This book is a unique interpretation of neoliberal global economics using Heidegger’s key
ideas through the lens of climate change and ecological integrity. Ruth Irwin considers the
role of global neoliberalism and its inadvertent environmental effects. She unpacks
Heidegger’s important ideas about technology, and reflects on his concepts, and their
insight on modern globalisation and climate change.
In this book, Ruth Irwin draws attention to commonplace economic assumptions, such as
‛progress’ and ‛innovation’, ‛individual rationality’ and the nebulous idea that the Invisible
Hand can create market equilibrium.

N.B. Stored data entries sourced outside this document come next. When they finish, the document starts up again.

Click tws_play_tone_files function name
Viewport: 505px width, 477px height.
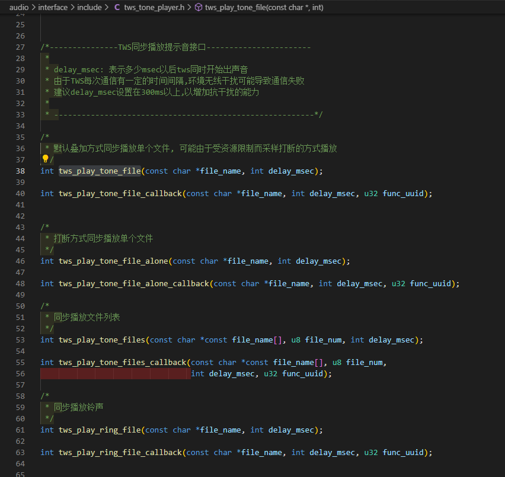point(102,340)
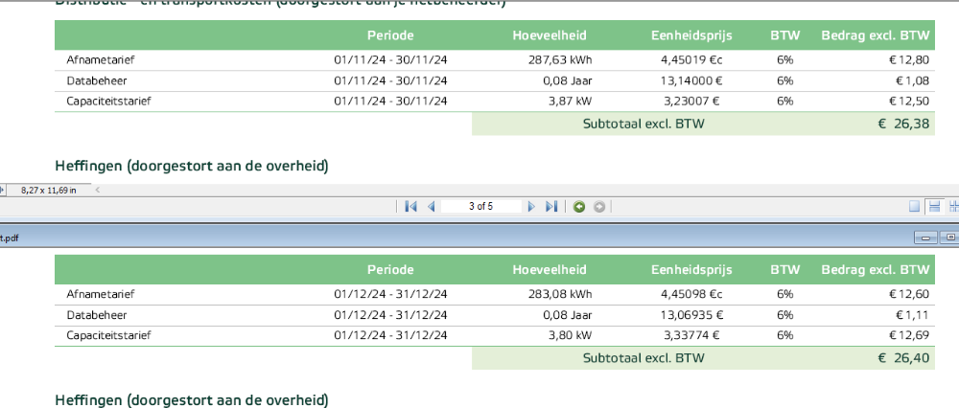
Task: Enable continuous page scrolling layout
Action: (x=933, y=207)
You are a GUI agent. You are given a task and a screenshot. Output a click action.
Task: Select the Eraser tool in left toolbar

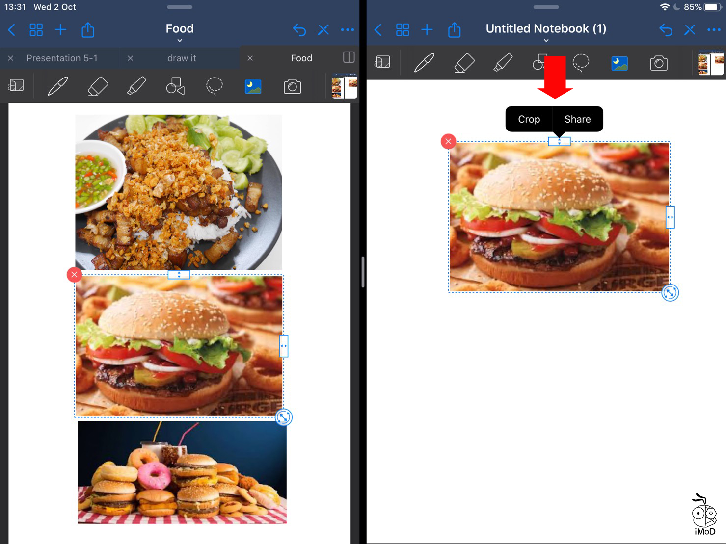coord(97,87)
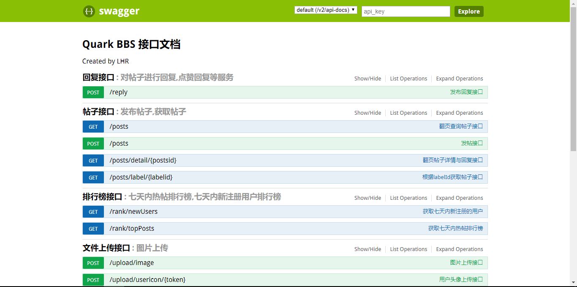
Task: Click the api_key input field
Action: 406,11
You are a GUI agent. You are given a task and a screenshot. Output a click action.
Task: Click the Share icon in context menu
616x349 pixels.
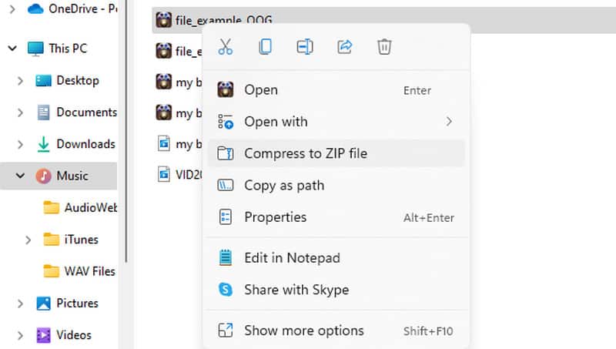point(345,47)
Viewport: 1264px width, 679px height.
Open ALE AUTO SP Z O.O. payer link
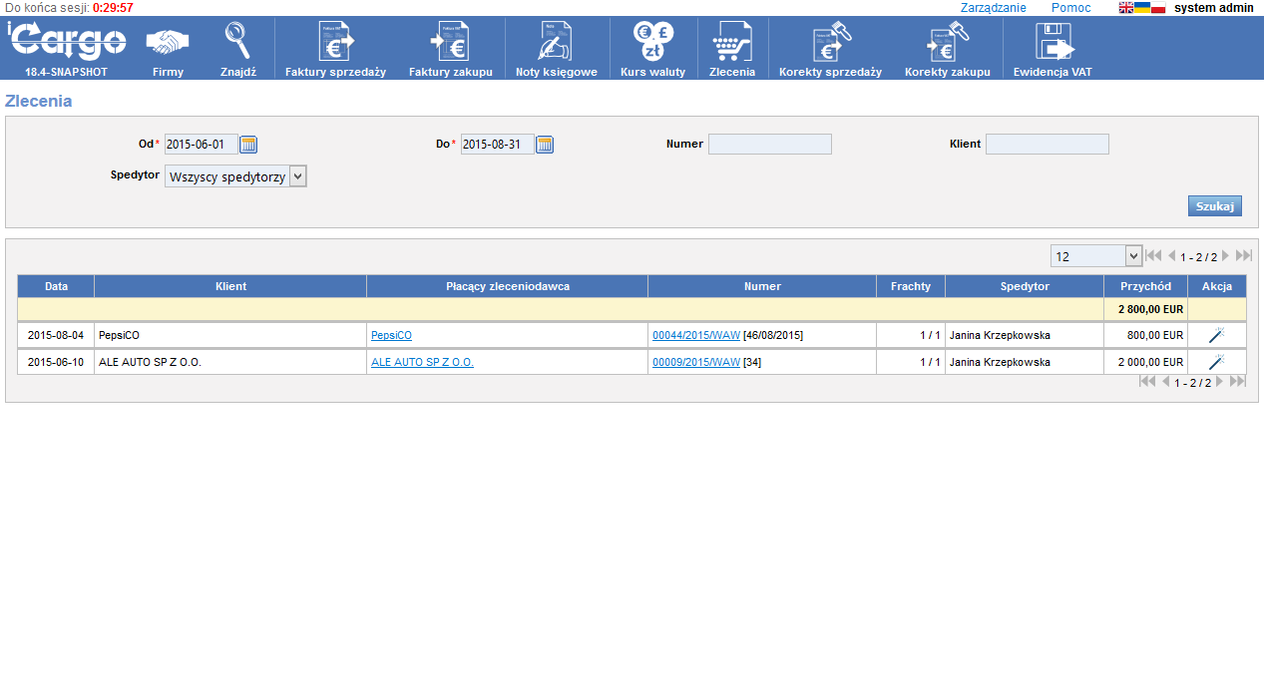422,363
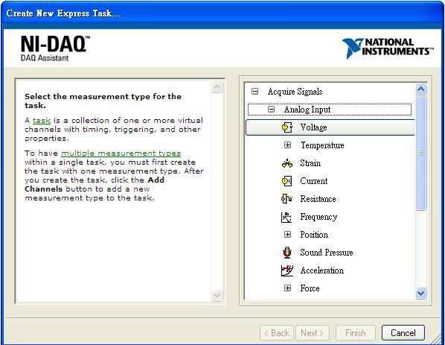445x345 pixels.
Task: Collapse the Analog Input node
Action: pyautogui.click(x=272, y=110)
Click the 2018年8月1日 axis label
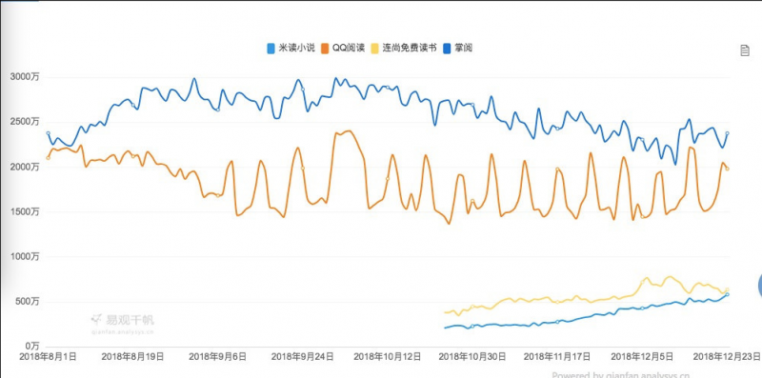Screen dimensions: 762x378 [x=48, y=357]
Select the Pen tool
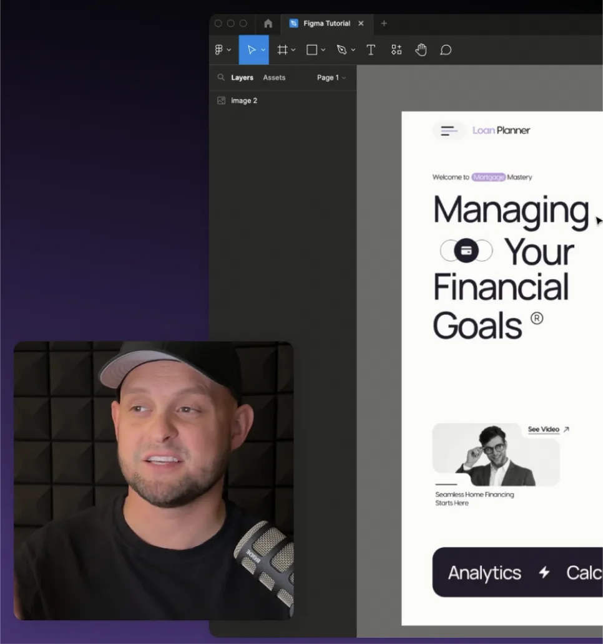This screenshot has width=603, height=644. 341,50
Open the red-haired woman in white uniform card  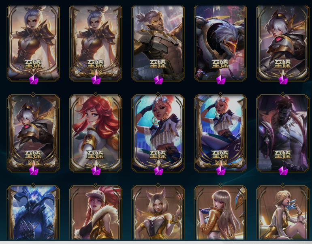point(96,133)
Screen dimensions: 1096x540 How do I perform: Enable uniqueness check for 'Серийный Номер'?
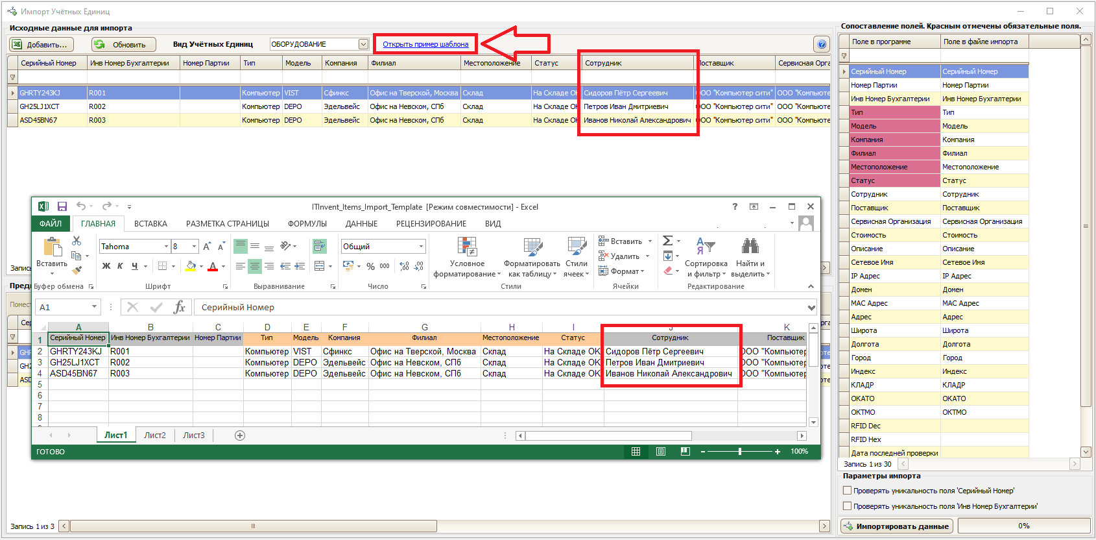click(x=847, y=491)
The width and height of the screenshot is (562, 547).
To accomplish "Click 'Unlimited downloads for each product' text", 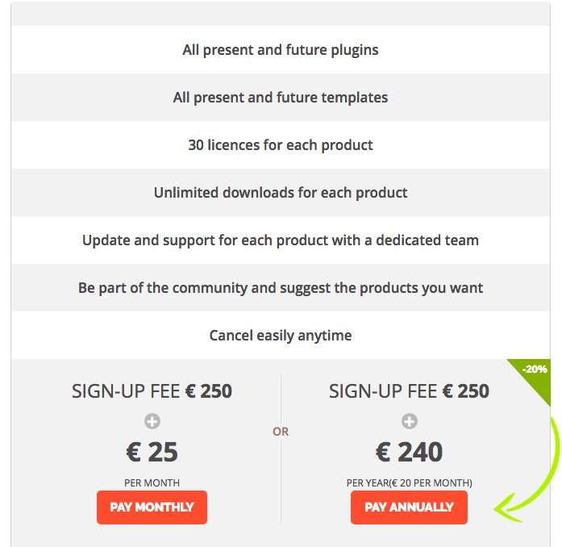I will pyautogui.click(x=281, y=193).
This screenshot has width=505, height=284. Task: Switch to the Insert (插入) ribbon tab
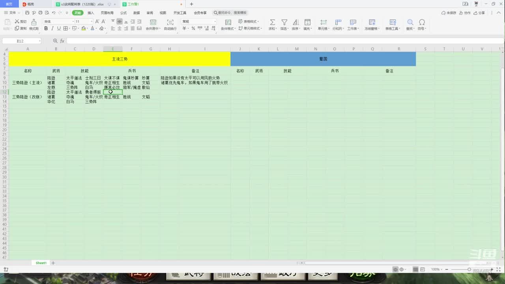tap(91, 13)
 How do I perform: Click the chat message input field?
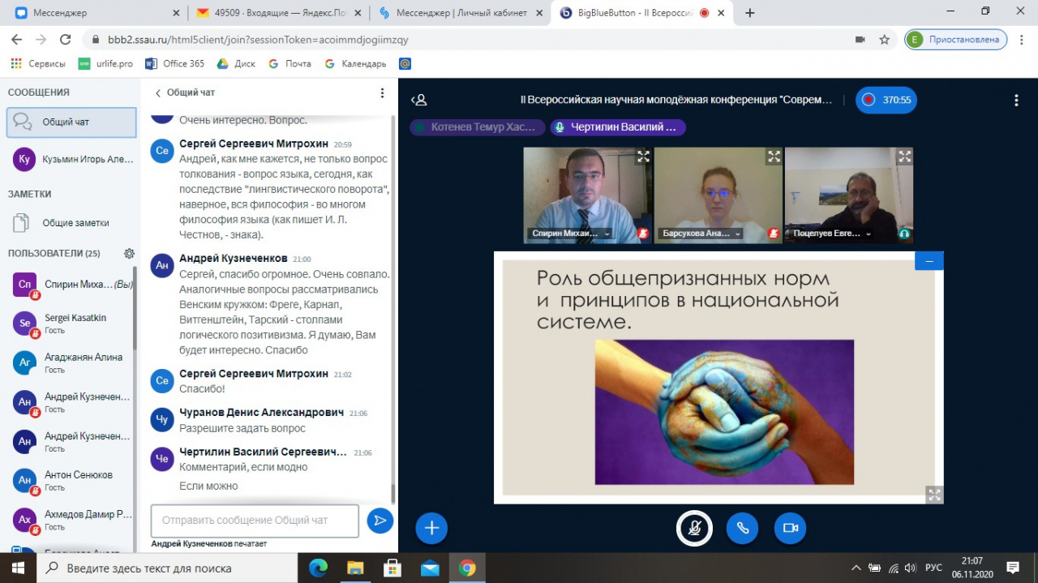point(255,521)
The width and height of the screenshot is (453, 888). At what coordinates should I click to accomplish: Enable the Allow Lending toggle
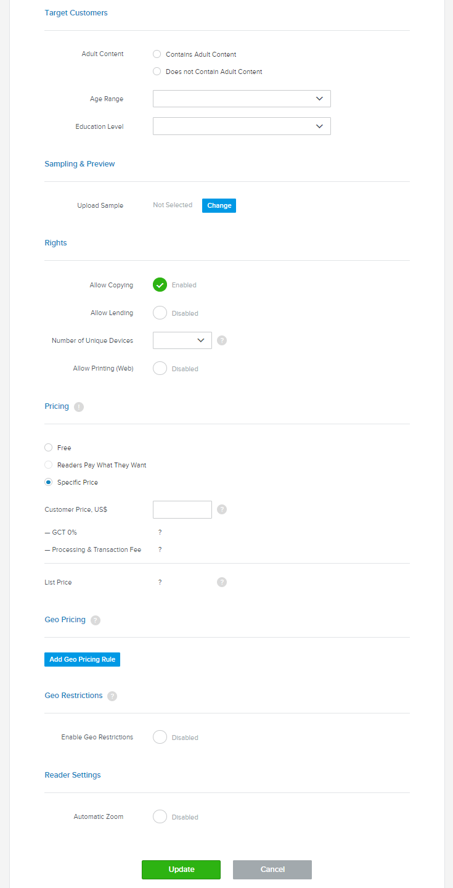tap(160, 313)
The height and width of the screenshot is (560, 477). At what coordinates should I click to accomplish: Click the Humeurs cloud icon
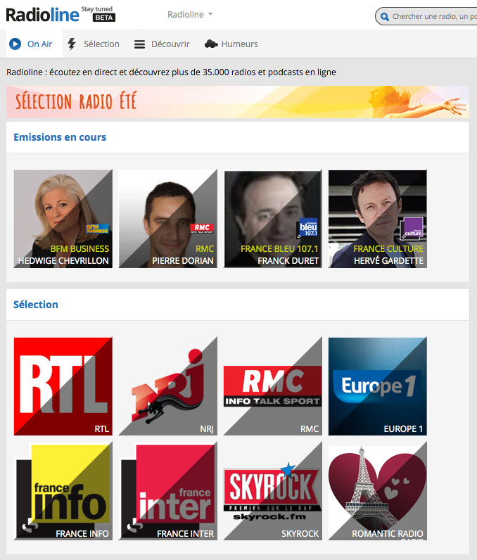[211, 44]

This set of ideas focuses on human benefit and is
completely oblivious to the economic ‛externalities’ that flood the environment with tailings,
pollution, plastic, forever chemicals, climate emissions, and other forms of entropy. The
2001 Intergovernmental Panel on Climate Change forged models of business-as-usual,
showing it would generate an increase in averaged surface temperature of 5.8° C above
pre-industrial levels by 2100 unless serious change is instituted in the way modern people
utilise resources by increasing consumerism. Later models revised these estimates
upwards.
Exponential economic growth continues to push climate emissions higher and higher.
There are multiple reasons for economic growth, and in this book, Irwin looks closely at the
way population forms an upswell that continuously pushes up consumer demand. Growing
population combines with a larger middle class, who have normative assumptions about
high levels of consumerism. These two issues are regarded as desirable by classical and
neoliberal economists, but as highly problematic by environmentalists. This is the nub of the rub between the two groups, and nobody seems to be able to transcend the arguments. Environmental concerns need to be taken very seriously, given the J curve of climbing climate emissions. This means that the notion that tradition nations need to undergo ‛development’ is also highly problematic. At the same time, condemning poor communities to lasting poverty while the climate crisis compromises their traditional food and water resources is not ethical either.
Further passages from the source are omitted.